OoOE

You’re going to come across the phrase out-of-order execution (OoOE) a lot here, so let’s go through a quick refresher on what that is and why it matters.

At a high level, the role of a CPU is to read instructions from whatever program it’s running, determine what they’re telling the machine to do, execute them and write the result back out to memory.

The program counter within a CPU points to the address in memory of the next instruction to be executed. The CPU’s fetch logic grabs instructions in order. Those instructions are decoded into an internally understood format (a single architectural instruction sometimes decodes into multiple smaller instructions). Once decoded, all necessary operands are fetched from memory (if they’re not already in local registers) and the combination of instruction + operands are issued for execution. The results are committed to memory (registers/cache/DRAM) and it’s on to the next one.

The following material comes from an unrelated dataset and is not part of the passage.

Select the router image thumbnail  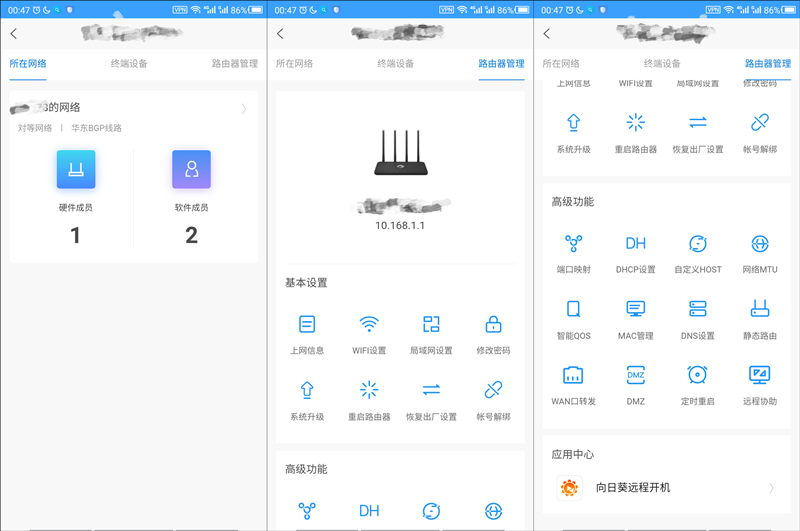401,153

In-order architectures complete this pipeline in order, from start to finish. The obvious problem is that many steps within the pipeline are dependent on having the right operands immediately available. For a number of reasons, this isn’t always possible. Operands could depend on other earlier instructions that may not have finished executing, or they might be located in main memory - hundreds of cycles away from the CPU. In these cases, a bubble is inserted into the processor’s pipeline and the machine’s overall efficiency drops as no work is being done until those operands are available.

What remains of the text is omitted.